What you are asked to do: Where an entry holds an image, leave the image out; otherwise reproduce the entry exactly.

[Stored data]
************
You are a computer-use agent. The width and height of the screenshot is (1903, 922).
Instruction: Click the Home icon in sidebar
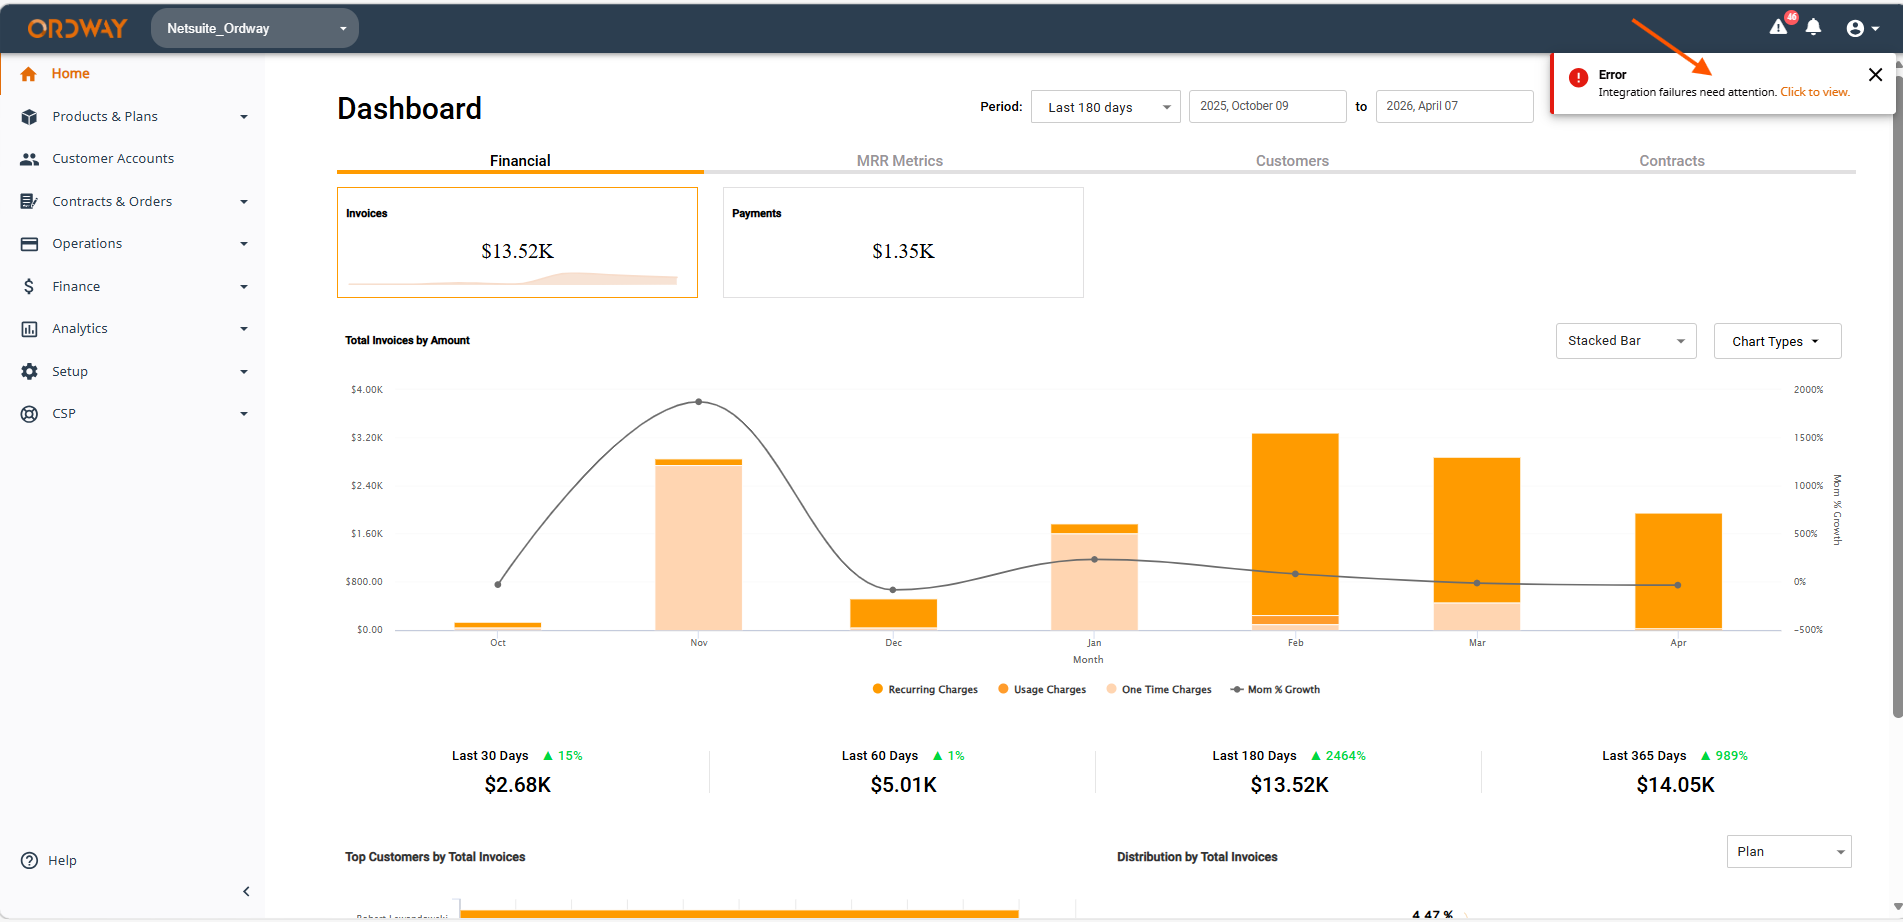[28, 74]
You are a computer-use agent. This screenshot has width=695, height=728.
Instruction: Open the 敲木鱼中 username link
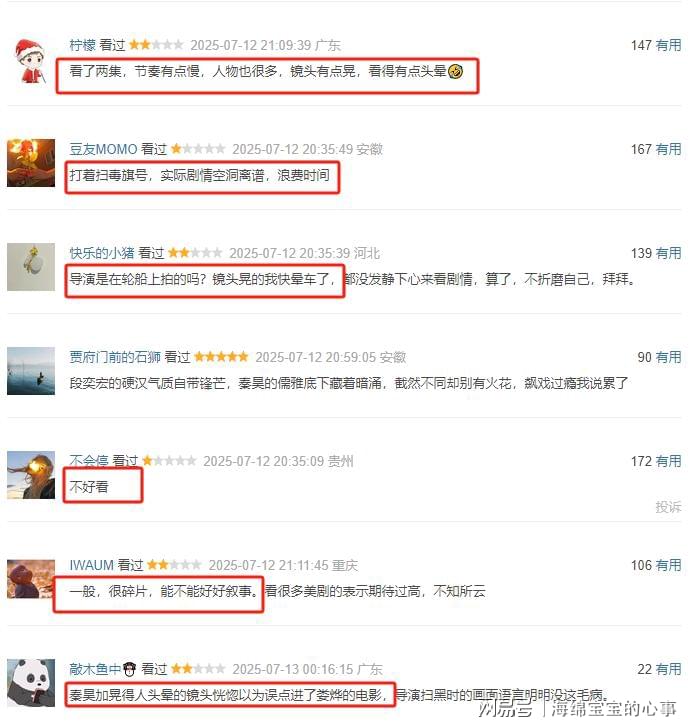coord(102,669)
************
Answer for this exercise:
You are a computer-use agent. The width and height of the screenshot is (1903, 922).
Instruction: Click the Home icon in sidebar
[28, 74]
You are a computer-use agent. This screenshot has width=695, height=728.
Instruction: Open the 敲木鱼中 username link
coord(102,669)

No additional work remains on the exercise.